## Data for processing
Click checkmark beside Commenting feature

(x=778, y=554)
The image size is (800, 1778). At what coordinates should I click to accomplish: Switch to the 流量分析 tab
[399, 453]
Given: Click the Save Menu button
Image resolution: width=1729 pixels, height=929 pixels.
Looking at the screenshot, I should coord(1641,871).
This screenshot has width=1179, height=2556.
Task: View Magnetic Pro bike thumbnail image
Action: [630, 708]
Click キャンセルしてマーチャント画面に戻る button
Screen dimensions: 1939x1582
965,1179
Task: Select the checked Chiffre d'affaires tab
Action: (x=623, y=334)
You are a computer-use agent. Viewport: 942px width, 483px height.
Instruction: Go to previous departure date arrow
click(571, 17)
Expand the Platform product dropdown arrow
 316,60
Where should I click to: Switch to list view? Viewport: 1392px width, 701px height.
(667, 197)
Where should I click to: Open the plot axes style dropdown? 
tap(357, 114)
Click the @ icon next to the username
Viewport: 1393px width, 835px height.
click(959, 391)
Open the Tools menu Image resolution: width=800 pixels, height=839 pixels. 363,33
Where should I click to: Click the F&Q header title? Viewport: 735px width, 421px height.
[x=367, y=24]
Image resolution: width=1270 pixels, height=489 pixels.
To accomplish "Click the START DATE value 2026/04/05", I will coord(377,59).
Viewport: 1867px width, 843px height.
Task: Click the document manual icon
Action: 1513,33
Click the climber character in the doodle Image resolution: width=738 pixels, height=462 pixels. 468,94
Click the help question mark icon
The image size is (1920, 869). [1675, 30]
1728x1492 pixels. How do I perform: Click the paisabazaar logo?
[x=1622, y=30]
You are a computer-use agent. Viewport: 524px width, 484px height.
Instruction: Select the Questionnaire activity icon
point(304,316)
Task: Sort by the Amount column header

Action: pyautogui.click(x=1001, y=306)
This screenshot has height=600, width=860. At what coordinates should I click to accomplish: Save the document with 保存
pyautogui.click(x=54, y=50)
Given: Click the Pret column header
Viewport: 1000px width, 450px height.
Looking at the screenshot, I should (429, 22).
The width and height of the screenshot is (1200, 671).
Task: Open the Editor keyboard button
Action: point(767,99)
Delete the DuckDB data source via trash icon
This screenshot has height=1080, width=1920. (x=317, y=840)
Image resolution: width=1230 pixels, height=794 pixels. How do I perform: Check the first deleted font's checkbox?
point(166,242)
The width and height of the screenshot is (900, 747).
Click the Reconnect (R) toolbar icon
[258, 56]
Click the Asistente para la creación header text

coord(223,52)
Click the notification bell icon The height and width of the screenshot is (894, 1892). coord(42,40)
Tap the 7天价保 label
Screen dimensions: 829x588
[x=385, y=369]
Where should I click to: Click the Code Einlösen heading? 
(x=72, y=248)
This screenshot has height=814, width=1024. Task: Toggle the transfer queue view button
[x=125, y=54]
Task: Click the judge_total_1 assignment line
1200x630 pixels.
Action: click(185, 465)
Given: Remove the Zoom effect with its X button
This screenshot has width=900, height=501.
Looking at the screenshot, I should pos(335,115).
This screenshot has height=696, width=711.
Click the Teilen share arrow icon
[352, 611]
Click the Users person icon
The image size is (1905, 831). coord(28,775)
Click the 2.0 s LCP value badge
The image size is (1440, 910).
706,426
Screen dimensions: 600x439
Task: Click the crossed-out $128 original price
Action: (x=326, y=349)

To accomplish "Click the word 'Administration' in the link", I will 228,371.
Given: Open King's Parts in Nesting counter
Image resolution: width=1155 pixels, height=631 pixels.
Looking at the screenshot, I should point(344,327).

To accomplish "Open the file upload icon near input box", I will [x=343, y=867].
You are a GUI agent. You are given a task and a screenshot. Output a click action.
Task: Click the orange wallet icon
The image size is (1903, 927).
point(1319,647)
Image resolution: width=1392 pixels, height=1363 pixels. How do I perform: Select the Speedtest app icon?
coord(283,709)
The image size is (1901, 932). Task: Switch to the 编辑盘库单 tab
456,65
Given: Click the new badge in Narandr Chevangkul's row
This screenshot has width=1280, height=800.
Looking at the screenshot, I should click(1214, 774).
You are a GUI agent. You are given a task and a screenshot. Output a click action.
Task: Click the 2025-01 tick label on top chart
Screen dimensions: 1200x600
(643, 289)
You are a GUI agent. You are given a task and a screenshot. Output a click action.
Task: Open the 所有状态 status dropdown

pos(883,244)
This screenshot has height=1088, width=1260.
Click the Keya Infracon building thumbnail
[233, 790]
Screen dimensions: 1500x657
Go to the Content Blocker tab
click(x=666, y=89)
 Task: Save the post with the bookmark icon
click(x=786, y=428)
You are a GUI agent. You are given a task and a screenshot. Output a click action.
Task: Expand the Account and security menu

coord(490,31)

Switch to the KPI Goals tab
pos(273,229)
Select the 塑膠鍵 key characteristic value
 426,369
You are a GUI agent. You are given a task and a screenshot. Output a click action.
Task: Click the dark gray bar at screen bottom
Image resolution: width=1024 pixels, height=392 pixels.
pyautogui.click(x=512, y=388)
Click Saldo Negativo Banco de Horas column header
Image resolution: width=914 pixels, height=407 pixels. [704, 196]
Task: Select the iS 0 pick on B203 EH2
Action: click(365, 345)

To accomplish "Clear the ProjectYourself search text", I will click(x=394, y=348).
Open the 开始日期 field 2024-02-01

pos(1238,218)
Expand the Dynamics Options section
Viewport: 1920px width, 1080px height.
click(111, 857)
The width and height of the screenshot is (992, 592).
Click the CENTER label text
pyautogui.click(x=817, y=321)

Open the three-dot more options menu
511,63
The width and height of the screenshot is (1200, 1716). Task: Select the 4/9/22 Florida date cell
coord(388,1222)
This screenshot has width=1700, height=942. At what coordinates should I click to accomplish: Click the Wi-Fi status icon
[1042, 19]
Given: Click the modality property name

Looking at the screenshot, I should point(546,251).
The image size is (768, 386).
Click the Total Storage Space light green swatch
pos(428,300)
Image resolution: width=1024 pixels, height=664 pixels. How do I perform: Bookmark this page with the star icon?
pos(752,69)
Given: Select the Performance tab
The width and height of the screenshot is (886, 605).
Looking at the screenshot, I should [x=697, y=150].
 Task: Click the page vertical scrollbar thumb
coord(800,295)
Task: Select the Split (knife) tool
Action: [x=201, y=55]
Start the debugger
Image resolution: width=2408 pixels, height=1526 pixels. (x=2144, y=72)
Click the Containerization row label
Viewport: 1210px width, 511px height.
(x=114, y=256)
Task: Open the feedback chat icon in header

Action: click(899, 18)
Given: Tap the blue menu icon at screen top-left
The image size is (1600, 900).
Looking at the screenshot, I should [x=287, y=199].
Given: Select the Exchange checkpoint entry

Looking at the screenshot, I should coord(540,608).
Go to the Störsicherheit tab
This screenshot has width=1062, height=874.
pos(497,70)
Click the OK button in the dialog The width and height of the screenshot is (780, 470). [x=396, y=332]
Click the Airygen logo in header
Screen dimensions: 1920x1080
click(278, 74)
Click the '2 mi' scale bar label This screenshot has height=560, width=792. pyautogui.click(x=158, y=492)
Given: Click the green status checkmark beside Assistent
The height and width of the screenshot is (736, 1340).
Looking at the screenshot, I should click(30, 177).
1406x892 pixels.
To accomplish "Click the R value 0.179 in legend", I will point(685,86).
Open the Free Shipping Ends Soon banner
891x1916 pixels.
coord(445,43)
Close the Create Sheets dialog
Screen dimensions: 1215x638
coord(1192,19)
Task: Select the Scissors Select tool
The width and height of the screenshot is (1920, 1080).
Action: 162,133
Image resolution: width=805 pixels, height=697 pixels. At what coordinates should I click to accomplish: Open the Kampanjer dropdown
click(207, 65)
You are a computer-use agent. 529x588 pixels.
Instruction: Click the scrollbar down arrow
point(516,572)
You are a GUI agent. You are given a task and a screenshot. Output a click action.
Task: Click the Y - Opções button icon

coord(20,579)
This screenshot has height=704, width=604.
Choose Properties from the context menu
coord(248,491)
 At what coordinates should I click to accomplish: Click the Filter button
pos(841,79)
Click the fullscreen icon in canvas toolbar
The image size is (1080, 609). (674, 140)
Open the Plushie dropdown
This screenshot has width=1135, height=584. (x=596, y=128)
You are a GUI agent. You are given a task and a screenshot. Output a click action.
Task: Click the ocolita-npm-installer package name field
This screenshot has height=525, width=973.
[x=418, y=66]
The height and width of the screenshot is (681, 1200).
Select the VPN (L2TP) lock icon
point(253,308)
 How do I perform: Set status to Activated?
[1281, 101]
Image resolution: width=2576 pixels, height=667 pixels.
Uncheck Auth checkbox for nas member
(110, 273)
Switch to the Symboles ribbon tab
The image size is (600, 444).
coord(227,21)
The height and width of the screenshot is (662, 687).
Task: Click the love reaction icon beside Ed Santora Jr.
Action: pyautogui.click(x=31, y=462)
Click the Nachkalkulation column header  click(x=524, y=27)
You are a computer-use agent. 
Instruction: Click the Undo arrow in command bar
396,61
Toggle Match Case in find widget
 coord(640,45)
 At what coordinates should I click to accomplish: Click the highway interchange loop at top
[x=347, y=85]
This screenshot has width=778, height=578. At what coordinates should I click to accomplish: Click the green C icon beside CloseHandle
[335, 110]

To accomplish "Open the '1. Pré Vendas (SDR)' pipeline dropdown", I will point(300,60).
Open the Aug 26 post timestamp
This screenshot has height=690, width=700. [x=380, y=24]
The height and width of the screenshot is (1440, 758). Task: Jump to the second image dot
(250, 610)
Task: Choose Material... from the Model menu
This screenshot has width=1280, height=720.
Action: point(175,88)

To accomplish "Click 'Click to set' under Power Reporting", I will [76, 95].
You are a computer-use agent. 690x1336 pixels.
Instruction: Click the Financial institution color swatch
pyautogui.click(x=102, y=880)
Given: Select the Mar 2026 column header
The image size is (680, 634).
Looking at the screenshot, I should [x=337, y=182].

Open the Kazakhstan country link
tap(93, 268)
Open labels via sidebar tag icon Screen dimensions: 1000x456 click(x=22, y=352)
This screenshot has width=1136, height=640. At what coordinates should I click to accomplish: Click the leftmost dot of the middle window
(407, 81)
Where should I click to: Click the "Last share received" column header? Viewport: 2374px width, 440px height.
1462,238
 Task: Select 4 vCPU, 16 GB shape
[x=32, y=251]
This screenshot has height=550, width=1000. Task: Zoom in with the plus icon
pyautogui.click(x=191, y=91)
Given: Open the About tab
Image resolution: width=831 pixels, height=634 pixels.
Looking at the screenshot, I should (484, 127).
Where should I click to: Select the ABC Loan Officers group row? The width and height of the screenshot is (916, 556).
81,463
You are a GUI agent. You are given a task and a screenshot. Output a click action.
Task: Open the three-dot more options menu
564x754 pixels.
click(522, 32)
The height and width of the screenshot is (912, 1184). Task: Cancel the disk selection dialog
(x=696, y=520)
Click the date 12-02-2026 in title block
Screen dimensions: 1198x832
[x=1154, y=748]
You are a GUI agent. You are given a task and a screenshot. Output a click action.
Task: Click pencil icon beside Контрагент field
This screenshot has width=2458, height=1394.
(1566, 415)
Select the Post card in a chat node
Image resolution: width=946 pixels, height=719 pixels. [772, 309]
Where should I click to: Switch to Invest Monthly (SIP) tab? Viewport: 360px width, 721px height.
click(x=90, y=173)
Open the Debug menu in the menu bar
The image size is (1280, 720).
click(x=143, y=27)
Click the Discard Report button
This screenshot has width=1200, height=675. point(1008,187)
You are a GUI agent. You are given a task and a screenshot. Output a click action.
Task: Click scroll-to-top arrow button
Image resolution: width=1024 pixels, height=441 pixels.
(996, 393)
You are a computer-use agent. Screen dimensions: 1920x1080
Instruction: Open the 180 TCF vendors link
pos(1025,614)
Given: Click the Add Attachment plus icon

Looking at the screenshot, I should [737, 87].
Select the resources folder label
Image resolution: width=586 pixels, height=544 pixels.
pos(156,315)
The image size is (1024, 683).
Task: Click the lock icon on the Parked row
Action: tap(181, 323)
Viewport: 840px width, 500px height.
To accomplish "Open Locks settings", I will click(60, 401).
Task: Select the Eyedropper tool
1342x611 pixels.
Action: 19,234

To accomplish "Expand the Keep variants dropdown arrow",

## Exercise brief
Please edit the data from "This screenshot has width=778, height=578." through "tap(93, 268)", replacing "Kazakhstan" with "Uzbekistan" and leaving everything else unchanged.

## Result of this task
This screenshot has width=778, height=578. At what coordinates should I click to accomplish: Click the green C icon beside CloseHandle
[335, 110]

To accomplish "Open the '1. Pré Vendas (SDR)' pipeline dropdown", I will point(300,60).
Open the Aug 26 post timestamp
This screenshot has height=690, width=700. [x=380, y=24]
The height and width of the screenshot is (1440, 758). Task: Jump to the second image dot
(250, 610)
Task: Choose Material... from the Model menu
This screenshot has width=1280, height=720.
Action: point(175,88)

To accomplish "Click 'Click to set' under Power Reporting", I will [76, 95].
You are a computer-use agent. 690x1336 pixels.
Instruction: Click the Financial institution color swatch
pyautogui.click(x=102, y=880)
Given: Select the Mar 2026 column header
The image size is (680, 634).
Looking at the screenshot, I should [x=337, y=182].

Open the Uzbekistan country link
tap(93, 268)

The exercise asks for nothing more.